The Coastal Conservation League and the S.C. Wildlife Federation challenged the S.C. Department of Health and Environmental Control’s issuance of a water quality and zone consistency certification for International Drive because it does not address their concerns for the safety of black bears in the Lewis Ocean Bay Heritage Preserve.
The planned road, which is part of the RIDE II program approved by voters in 2006, would cut through the preserve. The conservation and wildlife groups have contended the state and county should stick to the original plans to provide three bear crossings, fencing along the road and narrow the plans from four lanes to two.
DHEC staff has already approved the plans, but state law allows groups like the conservation league and the wildlife federation to ask the DHEC board to re-visit the staff’s work.

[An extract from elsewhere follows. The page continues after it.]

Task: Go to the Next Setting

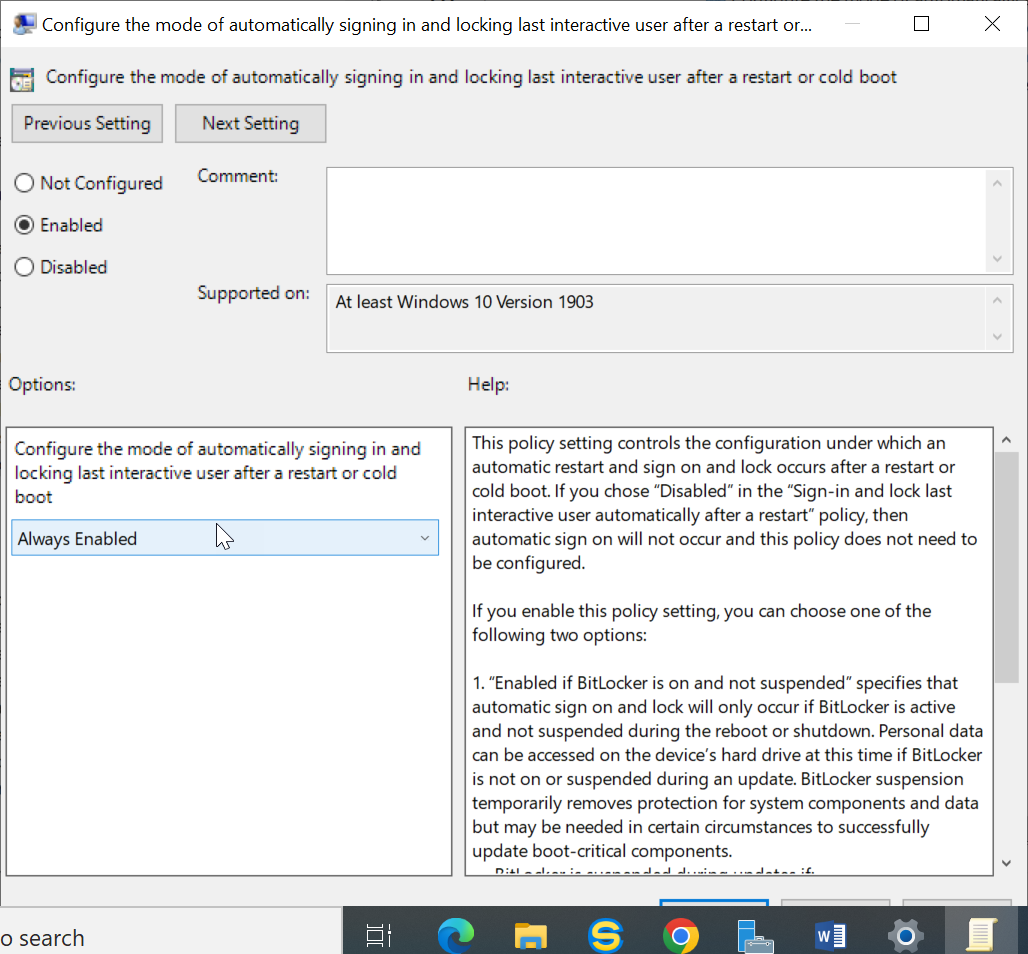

In 2010, Horry County entered into a contract with the S.C. Department of Natural Resources to grant an easement to the county to allow for construction of the 5.6-mile road. In exchange for the easement, fencing and three underground passageways would be part of the plans. In 2013, the two entered into a memorandum of understanding that did not include the fencing, the narrowing of the road or the underground passageways.

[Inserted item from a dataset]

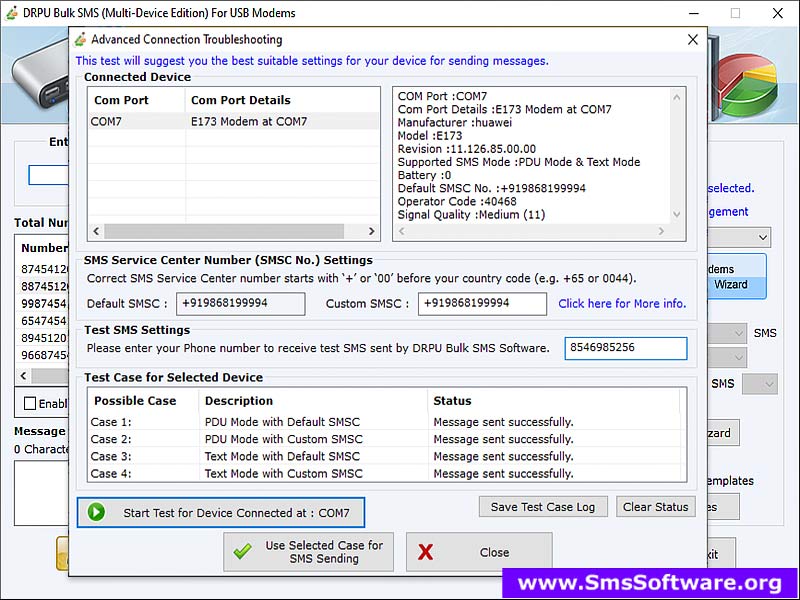Click the right arrow of device list scrollbar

On Wednesday, a letter was read on behalf of Carolina Forest resident Dennis DiSabato, who was not able to attend the meeting. DiSabato is asking to be a part of the six-member RIDE III commission to prepare a final prioritized list of road projects for RIDE III that the Horry County Council will consider. DiSabato said in his letter than he felt the Carolina Forest community is often left behind, which Mark Lazarus, Horry County Council chairman, took issue with.
“County council does not put Carolina Forest in the back seat, myself especially,” Lazarus said. “It comes down to, for this project in the Carolina Forest area, poor planning on the front end. I don’t think the developers of International Paper on the front end ever thought it would explode and grow as much as it did.”

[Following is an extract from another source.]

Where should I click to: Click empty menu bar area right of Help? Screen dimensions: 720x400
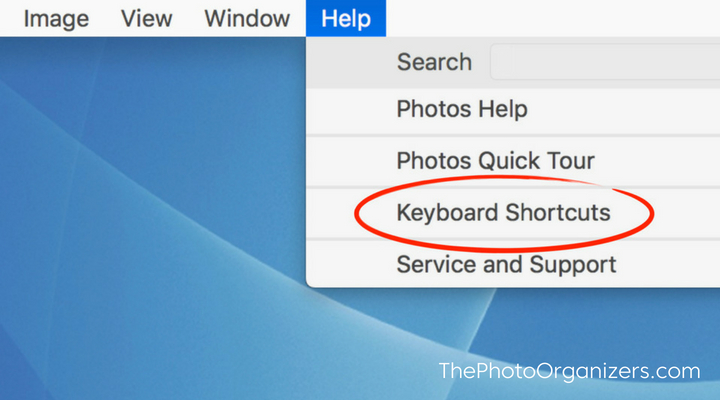pos(551,18)
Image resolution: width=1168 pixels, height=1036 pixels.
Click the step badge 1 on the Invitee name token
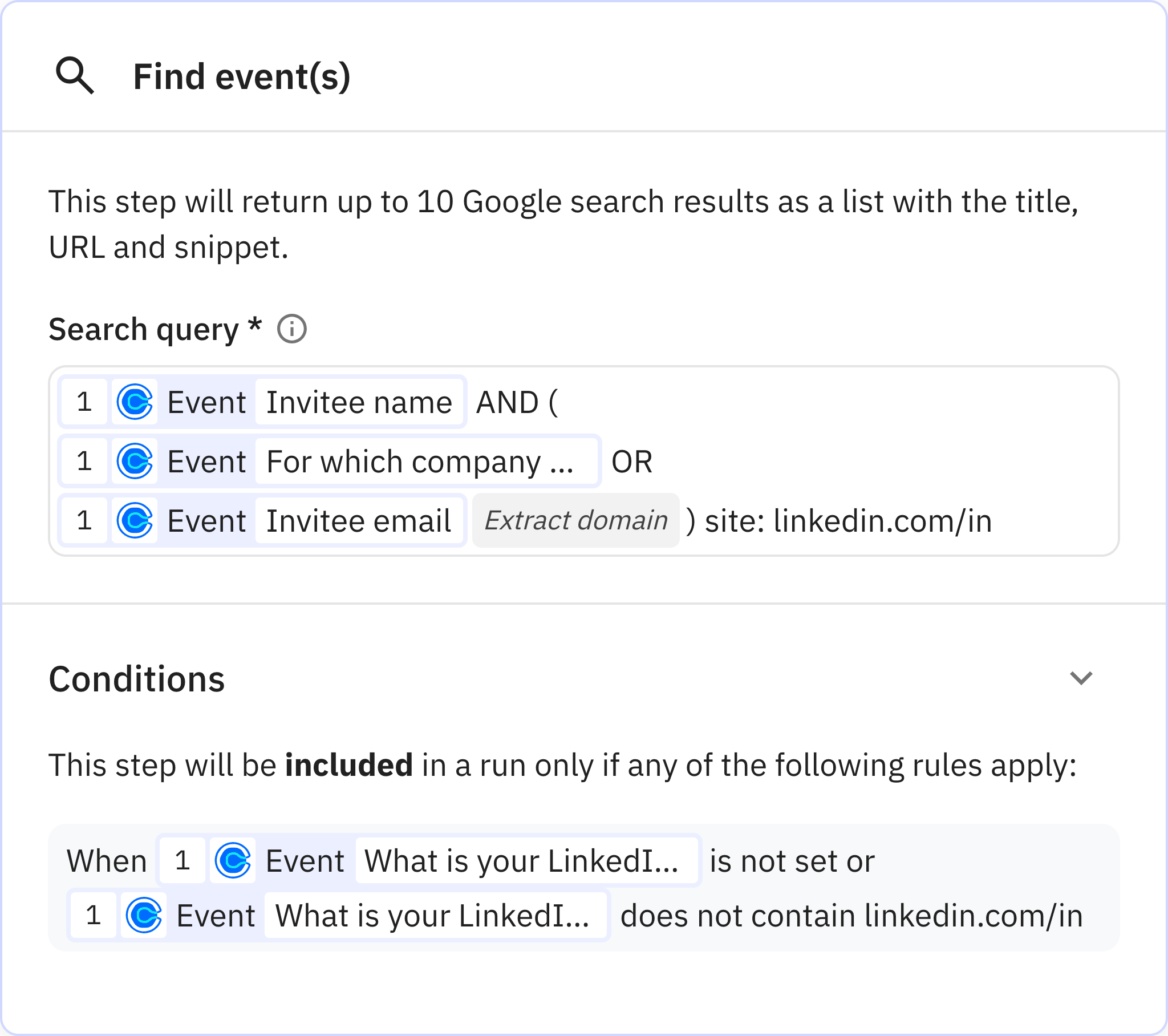coord(84,402)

Lazarus was quick to point out the most recent protest and said something needs to be done on the state level to prevent the easy and affordable way for groups to stop multi-million dollar projects in their tracks.
“The reality of it is we’re stopped ladies and gentlemen, we’re stopped dead in our tracks,” Lazarus said. “Because basically for the cost of a postage stamp … anybody can file a protest and object to a particular project and it has to go through a process.”
State Rep. Mike Ryhal, R-Carolina Forest, said he found it hard to understand the reasoning of spending millions of dollars on bear crossings as reports show the number of black bears in the area have dwindled.
“There’s a problem here folks, and I don’t want to be seen as anti-environmental. I am far from that,” Ryhal said. “I work very hard to preserve this area … but some things don’t make sense.”
Lazarus said he wanted to make sure people knew International Drive was going to get done, even if the challenge from environmentalists is a long, drawn-out process.
“The citizens of Horry County overwhelmingly voted for this project,” Lazarus said. “Not just the people in Carolina Forest, but everybody voted for that particular project. The money is in the bank. We have the money to pay for it, so don’t worry about that. The money is there. We’re going to get through it.”